/---

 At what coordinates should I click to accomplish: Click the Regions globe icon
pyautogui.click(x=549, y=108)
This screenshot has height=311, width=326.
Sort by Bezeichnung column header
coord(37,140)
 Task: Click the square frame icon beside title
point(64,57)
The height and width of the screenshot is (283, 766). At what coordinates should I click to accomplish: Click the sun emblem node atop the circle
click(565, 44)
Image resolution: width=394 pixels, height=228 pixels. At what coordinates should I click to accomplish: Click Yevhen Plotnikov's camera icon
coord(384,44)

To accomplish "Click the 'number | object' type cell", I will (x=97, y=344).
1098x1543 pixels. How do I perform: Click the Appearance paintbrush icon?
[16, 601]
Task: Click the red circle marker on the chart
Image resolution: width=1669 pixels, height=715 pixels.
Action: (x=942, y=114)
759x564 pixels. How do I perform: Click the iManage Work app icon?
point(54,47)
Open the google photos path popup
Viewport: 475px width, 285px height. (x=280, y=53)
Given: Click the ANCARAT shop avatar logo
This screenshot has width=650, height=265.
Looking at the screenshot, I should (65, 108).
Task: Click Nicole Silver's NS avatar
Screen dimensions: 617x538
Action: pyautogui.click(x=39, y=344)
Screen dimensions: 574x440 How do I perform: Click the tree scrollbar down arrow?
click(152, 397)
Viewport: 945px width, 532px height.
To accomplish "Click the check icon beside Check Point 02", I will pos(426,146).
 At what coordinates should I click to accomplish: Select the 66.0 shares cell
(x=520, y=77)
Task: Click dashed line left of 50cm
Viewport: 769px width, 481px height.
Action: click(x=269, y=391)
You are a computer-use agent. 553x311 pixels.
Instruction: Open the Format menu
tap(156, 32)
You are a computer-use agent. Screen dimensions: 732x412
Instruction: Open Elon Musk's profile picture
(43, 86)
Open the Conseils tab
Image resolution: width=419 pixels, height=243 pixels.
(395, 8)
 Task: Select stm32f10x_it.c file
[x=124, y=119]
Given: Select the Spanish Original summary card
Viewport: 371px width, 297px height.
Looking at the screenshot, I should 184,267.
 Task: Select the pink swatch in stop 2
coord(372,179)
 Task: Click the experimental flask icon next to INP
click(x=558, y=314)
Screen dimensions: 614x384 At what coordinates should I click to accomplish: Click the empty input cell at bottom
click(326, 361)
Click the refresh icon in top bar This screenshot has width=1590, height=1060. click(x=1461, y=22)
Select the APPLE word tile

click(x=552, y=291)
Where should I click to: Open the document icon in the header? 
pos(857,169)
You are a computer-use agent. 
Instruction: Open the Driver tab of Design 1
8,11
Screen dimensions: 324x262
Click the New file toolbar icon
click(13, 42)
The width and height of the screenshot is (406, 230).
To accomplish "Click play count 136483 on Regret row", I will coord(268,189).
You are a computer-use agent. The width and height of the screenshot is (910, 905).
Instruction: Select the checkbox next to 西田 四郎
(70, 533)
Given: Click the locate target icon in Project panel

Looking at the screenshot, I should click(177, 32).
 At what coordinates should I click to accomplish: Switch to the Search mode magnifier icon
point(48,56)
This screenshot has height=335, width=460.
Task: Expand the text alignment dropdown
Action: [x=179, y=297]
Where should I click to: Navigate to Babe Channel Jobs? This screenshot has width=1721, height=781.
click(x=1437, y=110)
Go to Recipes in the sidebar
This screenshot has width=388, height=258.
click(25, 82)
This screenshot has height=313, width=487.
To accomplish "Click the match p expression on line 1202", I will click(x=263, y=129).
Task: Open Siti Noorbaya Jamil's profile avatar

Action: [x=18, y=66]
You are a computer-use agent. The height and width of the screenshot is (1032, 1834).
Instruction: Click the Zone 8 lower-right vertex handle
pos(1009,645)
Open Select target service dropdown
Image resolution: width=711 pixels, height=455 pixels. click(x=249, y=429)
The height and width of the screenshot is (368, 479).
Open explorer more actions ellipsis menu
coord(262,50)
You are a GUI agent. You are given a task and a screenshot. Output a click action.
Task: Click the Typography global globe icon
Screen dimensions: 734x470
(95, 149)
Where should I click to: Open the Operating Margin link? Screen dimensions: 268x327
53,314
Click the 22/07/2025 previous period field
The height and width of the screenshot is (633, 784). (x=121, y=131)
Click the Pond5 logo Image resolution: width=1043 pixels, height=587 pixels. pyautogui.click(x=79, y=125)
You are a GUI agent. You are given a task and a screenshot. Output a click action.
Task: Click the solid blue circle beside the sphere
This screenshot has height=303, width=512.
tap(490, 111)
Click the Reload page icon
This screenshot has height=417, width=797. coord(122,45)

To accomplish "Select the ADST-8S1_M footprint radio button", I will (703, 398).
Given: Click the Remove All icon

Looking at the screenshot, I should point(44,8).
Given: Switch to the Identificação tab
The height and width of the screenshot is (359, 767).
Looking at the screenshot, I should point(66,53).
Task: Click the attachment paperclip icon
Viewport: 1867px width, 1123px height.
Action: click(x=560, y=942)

\---

▸ **WHAT YOU WILL DO**:
Can you render every line of the entries above as a JSON list of strings, one string per line, with blank lines left out?

▸ **FINISHED EXERCISE**:
[
  " At what coordinates should I click to accomplish: Click the Regions globe icon",
  "pyautogui.click(x=549, y=108)",
  "This screenshot has height=311, width=326.",
  "Sort by Bezeichnung column header",
  "coord(37,140)",
  " Task: Click the square frame icon beside title",
  "point(64,57)",
  "The height and width of the screenshot is (283, 766). At what coordinates should I click to accomplish: Click the sun emblem node atop the circle",
  "click(565, 44)",
  "Image resolution: width=394 pixels, height=228 pixels. At what coordinates should I click to accomplish: Click Yevhen Plotnikov's camera icon",
  "coord(384,44)",
  "To accomplish \"Click the 'number | object' type cell\", I will (x=97, y=344).",
  "1098x1543 pixels. How do I perform: Click the Appearance paintbrush icon?",
  "[16, 601]",
  "Task: Click the red circle marker on the chart",
  "Image resolution: width=1669 pixels, height=715 pixels.",
  "Action: (x=942, y=114)",
  "759x564 pixels. How do I perform: Click the iManage Work app icon?",
  "point(54,47)",
  "Open the google photos path popup",
  "Viewport: 475px width, 285px height. (x=280, y=53)",
  "Given: Click the ANCARAT shop avatar logo",
  "This screenshot has width=650, height=265.",
  "Looking at the screenshot, I should (65, 108).",
  "Task: Click Nicole Silver's NS avatar",
  "Screen dimensions: 617x538",
  "Action: pyautogui.click(x=39, y=344)",
  "Screen dimensions: 574x440 How do I perform: Click the tree scrollbar down arrow?",
  "click(152, 397)",
  "Viewport: 945px width, 532px height.",
  "To accomplish \"Click the check icon beside Check Point 02\", I will pos(426,146).",
  " At what coordinates should I click to accomplish: Select the 66.0 shares cell",
  "(x=520, y=77)",
  "Task: Click dashed line left of 50cm",
  "Viewport: 769px width, 481px height.",
  "Action: click(x=269, y=391)",
  "You are a computer-use agent. 553x311 pixels.",
  "Instruction: Open the Format menu",
  "tap(156, 32)",
  "You are a computer-use agent. Screen dimensions: 732x412",
  "Instruction: Open Elon Musk's profile picture",
  "(43, 86)",
  "Open the Conseils tab",
  "Image resolution: width=419 pixels, height=243 pixels.",
  "(395, 8)",
  " Task: Select stm32f10x_it.c file",
  "[x=124, y=119]",
  "Given: Select the Spanish Original summary card",
  "Viewport: 371px width, 297px height.",
  "Looking at the screenshot, I should 184,267.",
  " Task: Select the pink swatch in stop 2",
  "coord(372,179)",
  " Task: Click the experimental flask icon next to INP",
  "click(x=558, y=314)",
  "Screen dimensions: 614x384 At what coordinates should I click to accomplish: Click the empty input cell at bottom",
  "click(326, 361)",
  "Click the refresh icon in top bar This screenshot has width=1590, height=1060. click(x=1461, y=22)",
  "Select the APPLE word tile",
  "click(x=552, y=291)",
  "Where should I click to: Open the document icon in the header? ",
  "pos(857,169)",
  "You are a computer-use agent. ",
  "Instruction: Open the Driver tab of Design 1",
  "8,11",
  "Screen dimensions: 324x262",
  "Click the New file toolbar icon",
  "click(13, 42)",
  "The width and height of the screenshot is (406, 230).",
  "To accomplish \"Click play count 136483 on Regret row\", I will coord(268,189).",
  "You are a computer-use agent. The width and height of the screenshot is (910, 905).",
  "Instruction: Select the checkbox next to 西田 四郎",
  "(70, 533)",
  "Given: Click the locate target icon in Project panel",
  "Looking at the screenshot, I should click(177, 32).",
  " At what coordinates should I click to accomplish: Switch to the Search mode magnifier icon",
  "point(48,56)",
  "This screenshot has height=335, width=460.",
  "Task: Expand the text alignment dropdown",
  "Action: [x=179, y=297]",
  "Where should I click to: Navigate to Babe Channel Jobs? This screenshot has width=1721, height=781.",
  "click(x=1437, y=110)",
  "Go to Recipes in the sidebar",
  "This screenshot has width=388, height=258.",
  "click(25, 82)",
  "This screenshot has height=313, width=487.",
  "To accomplish \"Click the match p expression on line 1202\", I will click(x=263, y=129).",
  "Task: Open Siti Noorbaya Jamil's profile avatar",
  "Action: [x=18, y=66]",
  "You are a computer-use agent. The height and width of the screenshot is (1032, 1834).",
  "Instruction: Click the Zone 8 lower-right vertex handle",
  "pos(1009,645)",
  "Open Select target service dropdown",
  "Image resolution: width=711 pixels, height=455 pixels. click(x=249, y=429)",
  "The height and width of the screenshot is (368, 479).",
  "Open explorer more actions ellipsis menu",
  "coord(262,50)",
  "You are a GUI agent. You are given a task and a screenshot. Output a click action.",
  "Task: Click the Typography global globe icon",
  "Screen dimensions: 734x470",
  "(95, 149)",
  "Where should I click to: Open the Operating Margin link? Screen dimensions: 268x327",
  "53,314",
  "Click the 22/07/2025 previous period field",
  "The height and width of the screenshot is (633, 784). (x=121, y=131)",
  "Click the Pond5 logo Image resolution: width=1043 pixels, height=587 pixels. pyautogui.click(x=79, y=125)",
  "You are a GUI agent. You are given a task and a screenshot. Output a click action.",
  "Task: Click the solid blue circle beside the sphere",
  "This screenshot has height=303, width=512.",
  "tap(490, 111)",
  "Click the Reload page icon",
  "This screenshot has height=417, width=797. coord(122,45)",
  "To accomplish \"Select the ADST-8S1_M footprint radio button\", I will (703, 398).",
  "Given: Click the Remove All icon",
  "Looking at the screenshot, I should point(44,8).",
  "Given: Switch to the Identificação tab",
  "The height and width of the screenshot is (359, 767).",
  "Looking at the screenshot, I should point(66,53).",
  "Task: Click the attachment paperclip icon",
  "Viewport: 1867px width, 1123px height.",
  "Action: click(x=560, y=942)"
]